John Denver’s lyric takes one
back to June 23, 1968, a 97-degree Grand Junction Sunday. The day Jan
and I rolled into Happy Valley for the first time.
To think we’d still be here
forty years later was laughable. Hey, we were coming west for a two-year
hiatus from the career path. The skiing bug had bitten plus Jan and I
were tired of the Midwest. We’d spent our entire lives in either Iowa
or Illinois and thought it exciting to stretch our wings in another part
of the U.S.A.
Plus anyone telling you 1968
was a great year to be alive speaks from ignorance. Forty years ago saw
Rev. Martin Luther King and Robert Kennedy assassinated. It was also
the year of the Tet Offensive, the My Lai massacre, and coast-to-coast
campus unrest.
We were living near the
Mississippi in Moline, Illinois, approximately 150 miles west of Chicago
where radicals promised to take it to the streets in the upcoming
Democratic National Convention. (They succeeded.) Today some Front
Range clown is heading up “Re-create ‘68” and promising 25,000
demonstrators around Denver’s Pepsi Center during the Dems August
gathering. It’s hard to find someone who walked the earth in ’68
longing to see the year re-created.

» Extracted material
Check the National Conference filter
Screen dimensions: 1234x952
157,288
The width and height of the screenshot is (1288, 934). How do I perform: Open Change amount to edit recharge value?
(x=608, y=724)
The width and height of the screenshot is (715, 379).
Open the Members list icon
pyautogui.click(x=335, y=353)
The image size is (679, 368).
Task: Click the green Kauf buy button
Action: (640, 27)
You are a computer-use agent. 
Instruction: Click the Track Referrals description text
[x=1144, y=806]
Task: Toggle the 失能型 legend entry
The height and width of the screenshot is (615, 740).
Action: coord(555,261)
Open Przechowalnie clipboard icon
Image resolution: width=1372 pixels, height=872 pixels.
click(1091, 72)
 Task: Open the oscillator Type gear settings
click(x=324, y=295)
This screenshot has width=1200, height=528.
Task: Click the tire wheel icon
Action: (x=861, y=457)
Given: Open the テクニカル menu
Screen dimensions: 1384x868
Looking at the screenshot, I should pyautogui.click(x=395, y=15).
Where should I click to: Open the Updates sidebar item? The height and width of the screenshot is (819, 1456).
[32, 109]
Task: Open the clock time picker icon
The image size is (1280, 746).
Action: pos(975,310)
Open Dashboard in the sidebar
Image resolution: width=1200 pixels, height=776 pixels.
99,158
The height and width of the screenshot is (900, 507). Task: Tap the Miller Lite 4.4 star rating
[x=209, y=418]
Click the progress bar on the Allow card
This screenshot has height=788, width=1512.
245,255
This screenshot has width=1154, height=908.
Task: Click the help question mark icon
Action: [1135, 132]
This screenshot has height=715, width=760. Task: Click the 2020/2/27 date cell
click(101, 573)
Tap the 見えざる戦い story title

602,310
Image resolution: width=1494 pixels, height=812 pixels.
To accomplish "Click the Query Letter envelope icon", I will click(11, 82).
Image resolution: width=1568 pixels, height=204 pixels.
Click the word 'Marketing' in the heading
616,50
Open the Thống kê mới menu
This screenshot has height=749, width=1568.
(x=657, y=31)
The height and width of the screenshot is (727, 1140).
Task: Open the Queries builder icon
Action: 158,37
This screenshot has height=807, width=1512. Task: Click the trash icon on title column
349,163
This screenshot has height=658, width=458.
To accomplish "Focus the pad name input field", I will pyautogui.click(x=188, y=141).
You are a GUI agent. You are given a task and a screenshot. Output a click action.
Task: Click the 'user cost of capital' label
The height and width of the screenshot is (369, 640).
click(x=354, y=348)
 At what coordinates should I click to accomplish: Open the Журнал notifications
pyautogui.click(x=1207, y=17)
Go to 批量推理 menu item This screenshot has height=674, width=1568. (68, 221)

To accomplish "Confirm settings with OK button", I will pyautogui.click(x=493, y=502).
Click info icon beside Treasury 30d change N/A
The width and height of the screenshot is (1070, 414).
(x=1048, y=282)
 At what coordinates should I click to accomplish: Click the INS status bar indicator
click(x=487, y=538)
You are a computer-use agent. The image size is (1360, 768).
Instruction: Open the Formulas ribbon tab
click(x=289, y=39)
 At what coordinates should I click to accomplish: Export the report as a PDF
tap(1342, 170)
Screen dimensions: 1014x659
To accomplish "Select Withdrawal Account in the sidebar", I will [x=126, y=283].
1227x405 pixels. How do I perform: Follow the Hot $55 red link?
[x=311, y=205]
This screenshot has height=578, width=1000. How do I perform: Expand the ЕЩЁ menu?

» Task instructions
Pick up the memoir about arriving in Grand Junction in 1968 right after its last sentence, and keep writing it. The entries have no connection to the text about moving west in 1968.

» Exercise result
So for the Maynard two a small
town, close to world class skiing, but still in the middle of nowhere,
seemed like a great place to hang for a couple of years.
We rolled into
Junction where a job as General Sales Manager of KREX-AM-FM-TV awaited.
I tuned in my new station; they were playing Exodus by Ferrante and
Teicher. Twisting the dial I discovered KEXO where the dj segued out of
the Family Stone’s “Everyday People” and into the Lemon Pipers “Green
Tambourine” and wondered if it was possible sell the virtues of a
station I wasn’t going to listen too.
We motored Main
Street on a sleepy Sunday and were enthralled by the downtown shopping
mall plus the “All-American City” placards hanging from the light
posts. This appeared to be the perfect place to live, at least until it
was time to sleep.
The new employers
put us up at the Royal Inn, across from Lincoln Park. We were sleeping
with the windows open. But, the first night in Grand Junction found us
jolted awake after midnight by a lions roar. And we learned first hand
of the Lincoln Park Zoo. Zoo? It was more like five monkeys and an old
moth eaten nocturnal beast with a thunderous roar caged beyond the right
field fence. We knew we’d moved way out West. We just weren’t aware
the ambiance included a lion roaring thru the night.
Forty years
later, Jan and I look back at a family raised and a life loved. Today
it’s a Happy Valley retirement filled with grandkids, decades long
friends, a passion for all things
Colorado and
ample time to enjoy our original reason for heading west, skiing.
What we didn’t
anticipate June 23, 1968 is just how sweet the next forty years would
be.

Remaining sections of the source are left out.